_EXERCISE_. In the material below, copy out the lines from the line with "Where should I click to: Open 'Адью'" up to and including the final line of the material, with "second section note" changed to "first section note" and nothing else altered.

-- start --

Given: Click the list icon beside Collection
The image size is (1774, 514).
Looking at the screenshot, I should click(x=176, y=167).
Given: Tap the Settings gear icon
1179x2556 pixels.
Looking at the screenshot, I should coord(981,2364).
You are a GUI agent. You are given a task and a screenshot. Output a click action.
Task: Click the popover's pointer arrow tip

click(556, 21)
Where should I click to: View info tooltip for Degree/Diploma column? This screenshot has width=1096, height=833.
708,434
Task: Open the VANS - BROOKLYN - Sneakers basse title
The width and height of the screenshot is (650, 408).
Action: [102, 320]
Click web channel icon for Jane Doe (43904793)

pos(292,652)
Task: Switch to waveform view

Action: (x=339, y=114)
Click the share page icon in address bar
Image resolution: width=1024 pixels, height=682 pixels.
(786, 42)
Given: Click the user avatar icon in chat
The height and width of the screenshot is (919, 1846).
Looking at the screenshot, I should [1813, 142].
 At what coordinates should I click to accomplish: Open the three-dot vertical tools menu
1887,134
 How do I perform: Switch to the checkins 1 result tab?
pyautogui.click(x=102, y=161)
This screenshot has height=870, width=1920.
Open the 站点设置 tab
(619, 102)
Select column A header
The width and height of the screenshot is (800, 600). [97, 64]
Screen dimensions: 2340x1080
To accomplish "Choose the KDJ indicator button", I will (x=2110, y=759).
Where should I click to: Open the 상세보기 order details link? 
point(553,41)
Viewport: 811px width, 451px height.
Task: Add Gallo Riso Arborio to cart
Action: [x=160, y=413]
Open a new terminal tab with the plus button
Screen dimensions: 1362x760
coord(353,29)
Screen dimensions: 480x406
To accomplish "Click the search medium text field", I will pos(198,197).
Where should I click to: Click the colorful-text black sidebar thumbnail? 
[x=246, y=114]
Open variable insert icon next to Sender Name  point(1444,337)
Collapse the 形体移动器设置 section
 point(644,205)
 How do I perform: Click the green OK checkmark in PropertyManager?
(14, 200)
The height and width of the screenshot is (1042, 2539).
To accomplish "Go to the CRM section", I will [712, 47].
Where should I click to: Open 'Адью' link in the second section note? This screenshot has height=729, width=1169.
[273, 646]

-- end --

_COMPLETED TASK_.
Where should I click to: Open 'Адью' link in the first section note? This screenshot has height=729, width=1169.
[273, 646]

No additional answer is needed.